* [Problem to work on] Nothing should differ between your output and the entries below.

[Records for the task]

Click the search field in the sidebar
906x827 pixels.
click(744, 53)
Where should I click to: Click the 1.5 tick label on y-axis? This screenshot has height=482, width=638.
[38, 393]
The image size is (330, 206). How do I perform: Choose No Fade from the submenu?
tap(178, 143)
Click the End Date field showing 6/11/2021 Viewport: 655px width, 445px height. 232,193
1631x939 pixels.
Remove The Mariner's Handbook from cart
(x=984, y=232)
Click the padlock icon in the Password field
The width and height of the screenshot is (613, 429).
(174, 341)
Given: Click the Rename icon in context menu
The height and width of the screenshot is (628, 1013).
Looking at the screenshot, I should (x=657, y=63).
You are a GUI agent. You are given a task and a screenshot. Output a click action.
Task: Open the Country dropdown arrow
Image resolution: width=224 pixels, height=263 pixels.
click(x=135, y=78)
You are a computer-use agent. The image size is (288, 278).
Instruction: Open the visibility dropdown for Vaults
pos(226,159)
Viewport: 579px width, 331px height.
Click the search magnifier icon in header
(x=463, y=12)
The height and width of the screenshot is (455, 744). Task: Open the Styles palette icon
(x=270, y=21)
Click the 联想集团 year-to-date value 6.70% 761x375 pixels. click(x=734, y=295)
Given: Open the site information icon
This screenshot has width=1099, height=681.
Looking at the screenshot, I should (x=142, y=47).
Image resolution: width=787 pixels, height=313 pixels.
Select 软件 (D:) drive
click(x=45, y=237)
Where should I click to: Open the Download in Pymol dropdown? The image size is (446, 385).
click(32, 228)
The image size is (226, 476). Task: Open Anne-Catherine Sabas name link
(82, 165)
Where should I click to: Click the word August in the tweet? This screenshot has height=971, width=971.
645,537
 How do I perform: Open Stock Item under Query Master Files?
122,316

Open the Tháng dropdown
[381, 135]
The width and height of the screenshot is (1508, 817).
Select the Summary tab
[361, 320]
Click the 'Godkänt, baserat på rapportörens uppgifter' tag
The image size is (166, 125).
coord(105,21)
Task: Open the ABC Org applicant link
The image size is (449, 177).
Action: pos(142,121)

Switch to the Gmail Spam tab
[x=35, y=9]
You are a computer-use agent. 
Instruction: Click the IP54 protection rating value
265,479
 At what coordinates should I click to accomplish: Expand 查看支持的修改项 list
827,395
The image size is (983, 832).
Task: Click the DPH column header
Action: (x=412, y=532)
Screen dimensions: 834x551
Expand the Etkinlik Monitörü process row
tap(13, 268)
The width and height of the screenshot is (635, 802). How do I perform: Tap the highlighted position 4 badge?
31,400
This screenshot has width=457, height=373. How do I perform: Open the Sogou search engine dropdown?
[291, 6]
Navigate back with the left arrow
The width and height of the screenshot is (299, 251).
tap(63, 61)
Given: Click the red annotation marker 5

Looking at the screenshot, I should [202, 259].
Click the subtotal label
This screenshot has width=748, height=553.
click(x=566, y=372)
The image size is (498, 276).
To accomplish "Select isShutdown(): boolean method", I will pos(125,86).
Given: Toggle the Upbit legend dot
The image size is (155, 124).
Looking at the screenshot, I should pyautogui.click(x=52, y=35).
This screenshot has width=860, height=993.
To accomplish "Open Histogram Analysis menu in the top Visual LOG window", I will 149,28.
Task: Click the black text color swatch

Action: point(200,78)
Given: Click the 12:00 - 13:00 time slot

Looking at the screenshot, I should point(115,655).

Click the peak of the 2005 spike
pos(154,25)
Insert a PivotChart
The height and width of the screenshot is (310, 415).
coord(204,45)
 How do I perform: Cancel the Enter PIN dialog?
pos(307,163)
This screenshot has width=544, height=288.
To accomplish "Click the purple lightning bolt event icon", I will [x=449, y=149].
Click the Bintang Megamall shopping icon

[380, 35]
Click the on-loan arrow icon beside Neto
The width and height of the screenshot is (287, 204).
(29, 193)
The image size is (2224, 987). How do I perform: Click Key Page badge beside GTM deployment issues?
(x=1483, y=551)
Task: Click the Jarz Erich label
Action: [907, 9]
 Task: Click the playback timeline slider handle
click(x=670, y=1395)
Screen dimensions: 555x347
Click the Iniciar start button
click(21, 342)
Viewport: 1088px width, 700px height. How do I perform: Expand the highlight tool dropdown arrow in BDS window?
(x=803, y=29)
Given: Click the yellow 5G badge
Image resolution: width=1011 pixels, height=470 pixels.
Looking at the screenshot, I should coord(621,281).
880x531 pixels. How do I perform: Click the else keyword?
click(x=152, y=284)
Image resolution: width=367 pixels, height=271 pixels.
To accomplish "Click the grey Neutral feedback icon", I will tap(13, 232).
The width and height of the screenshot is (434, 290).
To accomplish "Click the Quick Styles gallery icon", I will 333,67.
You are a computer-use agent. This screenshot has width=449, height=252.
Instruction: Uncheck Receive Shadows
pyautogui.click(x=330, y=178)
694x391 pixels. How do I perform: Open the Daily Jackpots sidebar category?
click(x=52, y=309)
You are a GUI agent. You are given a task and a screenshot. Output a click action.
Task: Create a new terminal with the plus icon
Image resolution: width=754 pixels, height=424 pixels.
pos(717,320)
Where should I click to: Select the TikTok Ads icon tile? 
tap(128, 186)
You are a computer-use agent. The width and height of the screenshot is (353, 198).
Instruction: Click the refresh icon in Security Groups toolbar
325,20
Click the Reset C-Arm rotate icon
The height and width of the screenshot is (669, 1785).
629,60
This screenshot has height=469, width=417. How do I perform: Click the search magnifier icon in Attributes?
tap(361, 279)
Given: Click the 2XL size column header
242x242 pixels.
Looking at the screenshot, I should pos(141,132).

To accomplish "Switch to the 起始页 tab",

[/Records for the task]

* [Solved exercise]
Click the search field in the sidebar
906x827 pixels.
click(744, 53)
Where should I click to: Click the 1.5 tick label on y-axis? This screenshot has height=482, width=638.
[38, 393]
The image size is (330, 206). How do I perform: Choose No Fade from the submenu?
tap(178, 143)
Click the End Date field showing 6/11/2021 Viewport: 655px width, 445px height. 232,193
1631x939 pixels.
Remove The Mariner's Handbook from cart
(x=984, y=232)
Click the padlock icon in the Password field
The width and height of the screenshot is (613, 429).
(174, 341)
Given: Click the Rename icon in context menu
The height and width of the screenshot is (628, 1013).
Looking at the screenshot, I should (x=657, y=63).
You are a GUI agent. You are given a task and a screenshot. Output a click action.
Task: Open the Country dropdown arrow
Image resolution: width=224 pixels, height=263 pixels.
click(x=135, y=78)
You are a computer-use agent. The image size is (288, 278).
Instruction: Open the visibility dropdown for Vaults
pos(226,159)
Viewport: 579px width, 331px height.
Click the search magnifier icon in header
(x=463, y=12)
The height and width of the screenshot is (455, 744). Task: Open the Styles palette icon
(x=270, y=21)
Click the 联想集团 year-to-date value 6.70% 761x375 pixels. click(x=734, y=295)
Given: Open the site information icon
This screenshot has width=1099, height=681.
Looking at the screenshot, I should (x=142, y=47).
Image resolution: width=787 pixels, height=313 pixels.
Select 软件 (D:) drive
click(x=45, y=237)
Where should I click to: Open the Download in Pymol dropdown? The image size is (446, 385).
click(32, 228)
The image size is (226, 476). Task: Open Anne-Catherine Sabas name link
(82, 165)
Where should I click to: Click the word August in the tweet? This screenshot has height=971, width=971.
645,537
 How do I perform: Open Stock Item under Query Master Files?
122,316

Open the Tháng dropdown
[381, 135]
The width and height of the screenshot is (1508, 817).
Select the Summary tab
[361, 320]
Click the 'Godkänt, baserat på rapportörens uppgifter' tag
The image size is (166, 125).
coord(105,21)
Task: Open the ABC Org applicant link
The image size is (449, 177).
Action: pos(142,121)

Switch to the Gmail Spam tab
[x=35, y=9]
You are a computer-use agent. 
Instruction: Click the IP54 protection rating value
265,479
 At what coordinates should I click to accomplish: Expand 查看支持的修改项 list
827,395
The image size is (983, 832).
Task: Click the DPH column header
Action: (x=412, y=532)
Screen dimensions: 834x551
Expand the Etkinlik Monitörü process row
tap(13, 268)
The width and height of the screenshot is (635, 802). How do I perform: Tap the highlighted position 4 badge?
31,400
This screenshot has width=457, height=373. How do I perform: Open the Sogou search engine dropdown?
[291, 6]
Navigate back with the left arrow
The width and height of the screenshot is (299, 251).
tap(63, 61)
Given: Click the red annotation marker 5

Looking at the screenshot, I should [202, 259].
Click the subtotal label
This screenshot has width=748, height=553.
click(x=566, y=372)
The image size is (498, 276).
To accomplish "Select isShutdown(): boolean method", I will pos(125,86).
Given: Toggle the Upbit legend dot
The image size is (155, 124).
Looking at the screenshot, I should pyautogui.click(x=52, y=35).
This screenshot has width=860, height=993.
To accomplish "Open Histogram Analysis menu in the top Visual LOG window", I will 149,28.
Task: Click the black text color swatch

Action: point(200,78)
Given: Click the 12:00 - 13:00 time slot

Looking at the screenshot, I should point(115,655).

Click the peak of the 2005 spike
pos(154,25)
Insert a PivotChart
The height and width of the screenshot is (310, 415).
coord(204,45)
 How do I perform: Cancel the Enter PIN dialog?
pos(307,163)
This screenshot has width=544, height=288.
To accomplish "Click the purple lightning bolt event icon", I will [x=449, y=149].
Click the Bintang Megamall shopping icon

[380, 35]
Click the on-loan arrow icon beside Neto
The width and height of the screenshot is (287, 204).
(29, 193)
The image size is (2224, 987). How do I perform: Click Key Page badge beside GTM deployment issues?
(x=1483, y=551)
Task: Click the Jarz Erich label
Action: [907, 9]
 Task: Click the playback timeline slider handle
click(x=670, y=1395)
Screen dimensions: 555x347
Click the Iniciar start button
click(21, 342)
Viewport: 1088px width, 700px height. How do I perform: Expand the highlight tool dropdown arrow in BDS window?
(x=803, y=29)
Given: Click the yellow 5G badge
Image resolution: width=1011 pixels, height=470 pixels.
Looking at the screenshot, I should coord(621,281).
880x531 pixels. How do I perform: Click the else keyword?
click(x=152, y=284)
Image resolution: width=367 pixels, height=271 pixels.
To accomplish "Click the grey Neutral feedback icon", I will tap(13, 232).
The width and height of the screenshot is (434, 290).
To accomplish "Click the Quick Styles gallery icon", I will 333,67.
You are a computer-use agent. This screenshot has width=449, height=252.
Instruction: Uncheck Receive Shadows
pyautogui.click(x=330, y=178)
694x391 pixels. How do I perform: Open the Daily Jackpots sidebar category?
click(x=52, y=309)
You are a GUI agent. You are given a task and a screenshot. Output a click action.
Task: Create a new terminal with the plus icon
Image resolution: width=754 pixels, height=424 pixels.
pos(717,320)
Where should I click to: Select the TikTok Ads icon tile? 
tap(128, 186)
You are a computer-use agent. The width and height of the screenshot is (353, 198).
Instruction: Click the refresh icon in Security Groups toolbar
325,20
Click the Reset C-Arm rotate icon
The height and width of the screenshot is (669, 1785).
629,60
This screenshot has height=469, width=417. How do I perform: Click the search magnifier icon in Attributes?
tap(361, 279)
Given: Click the 2XL size column header
242x242 pixels.
Looking at the screenshot, I should pos(141,132).

To accomplish "Switch to the 起始页 tab",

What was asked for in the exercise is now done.